Platform:         x86_64-w64-mingw32/x64 (64-bit)
DBMS Version:    "5.6.13"
Driver_ODBC_Ver: "03.51"
Driver Name:     "myodbc5w.dll"
Driver Version:  "05.02.0005"

SQL ot create the table:
CREATE TABLE files (id INTEGER AUTO_INCREMENT, file longtext, PRIMARY 
KEY (id));


CODE:

# define file for upload
     fileIn  <- "Hallo1.docx"

# define name of file to store data in
     fileOut <- "Hallo1Copy.docx"

# read in file
     dataIn <- readBin(fileIn, what="raw", n=file.info(fileIn)$size)

# collapse string
     dataInString <- paste(dataIn,collapse="")

# loading package
     require(RODBC)

# establishing connection
     con <- odbcConnect("MyDatabase",rows_at_time = 1, believeNRows = FALSE)

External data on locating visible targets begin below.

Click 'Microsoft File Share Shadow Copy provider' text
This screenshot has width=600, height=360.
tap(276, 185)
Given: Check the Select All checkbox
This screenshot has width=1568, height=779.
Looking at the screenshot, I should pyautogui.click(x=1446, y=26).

# uploading data to column file in table files
     dataDBString <- dataInString
     sql <- paste0("INSERT INTO files (file) VALUES ('",dataDBString,"') ;")
     sqlQuery(con, sql)

# downloading data again
     res <- sqlQuery(con,
         "SELECT file FROM files WHERE id = (SELECT max(id) FROM files) ;",
         stringsAsFactors=F, rows_at_time=1,
         as.is=T)
     dataOutString <- res$file

# closing connection
odbcClose(con)

# splitting data
dataOut <- substring(   dataOutString,
                         seq(1, nchar(dataOutString), 2),
                         seq(2, nchar(dataOutString), 2))

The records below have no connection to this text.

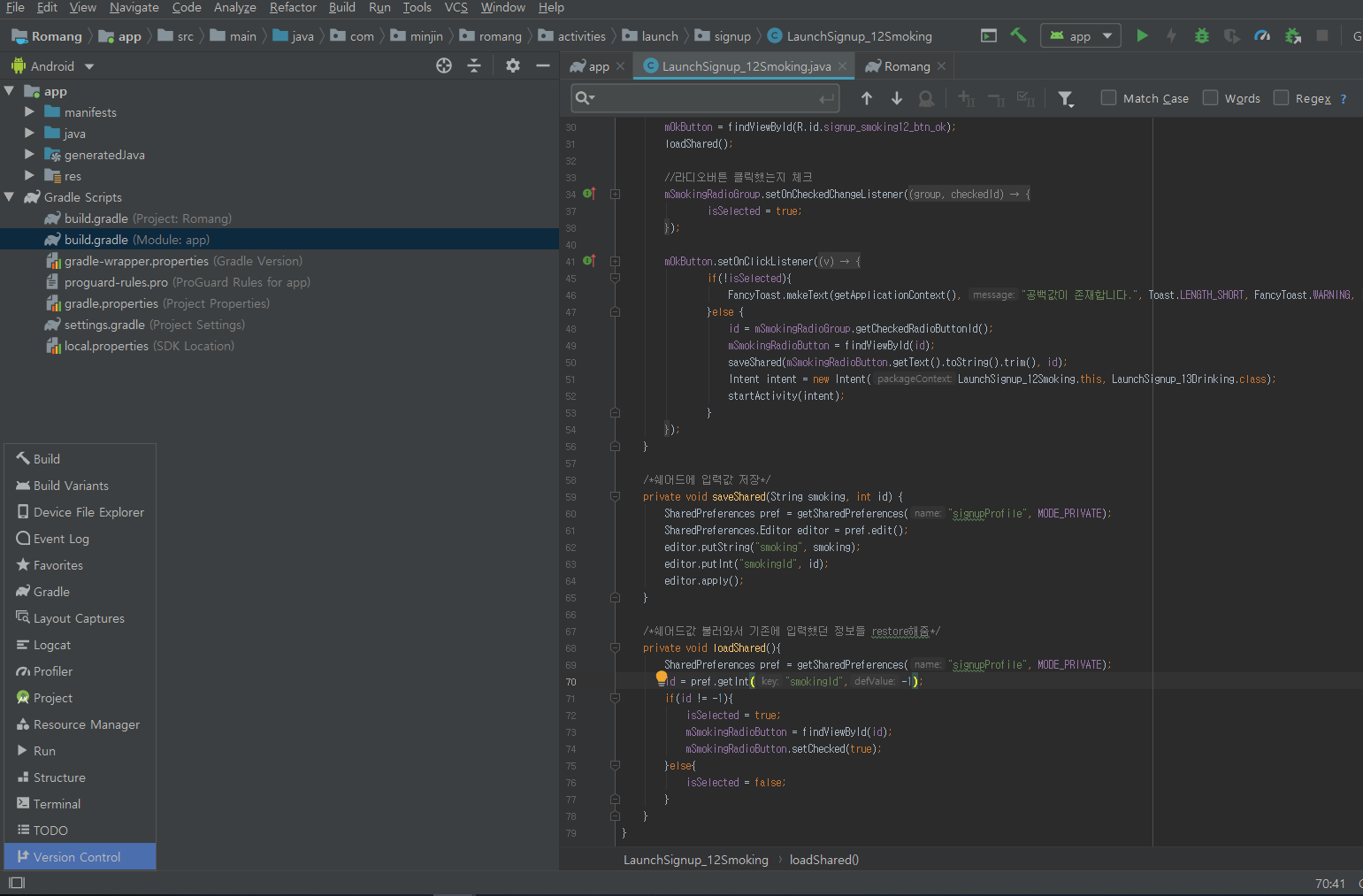Click into the find search input field
This screenshot has height=896, width=1363.
click(708, 98)
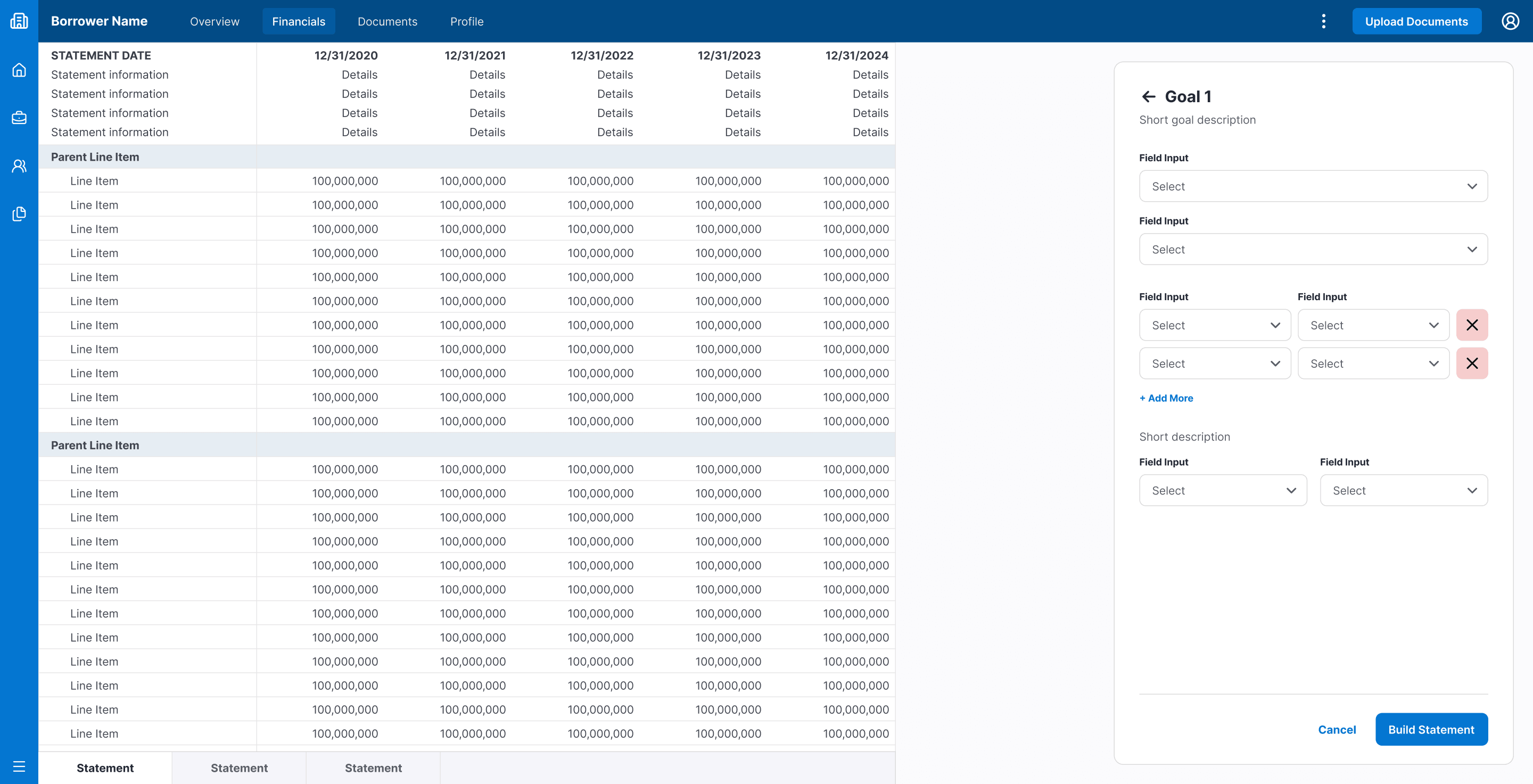1533x784 pixels.
Task: Switch to the Documents tab
Action: 388,21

# checking how many bytes of dataIn and dataOut are identical
# --> there seems to be a magical wall above 32813 bytes (665626 characters)
print(table(dataIn==dataOut))

# write to file and check if file works
writeBin(as.raw(as.hexmode(dataOut)) , fileOut)
browseURL(fileOut)
#
Hi Peter,

I've had similar problems, with information that got truncated through an RODBC connection - on Windows 64 bits, with RODBC on a PostgreSQL database, with large PostGIS entries. Unfortunately I can't replicate the problem now as I moved on to Ubuntu now. For me the solution was to go to DBI/RPostgreSQL. 

Did you try DBI? Even if you want to stick with RODBC in the future, it might assist in isolating the problem.

Cheers,

Edward

-----Original Message-----
From: r-sig-db-bounces at r-project.org [mailto:r-sig-db-bounces at r-project.org] On Behalf Of Peter Mei?ner
Sent: 26 November 2013 18:02
To: r-sig-db at r-project.org
Subject: [R-sig-DB] RODBC / MySQL magical limit of 32 Kbyte

Dear listeners,

I try to use a MySQL database (with RODBC) for storing files. Above a file size of 32 KB I seem to hit a wall and the code below that serves me well otherwise fails to store and retrieve the whole file - only parts come back (although it seems that the whole file was stored in the database).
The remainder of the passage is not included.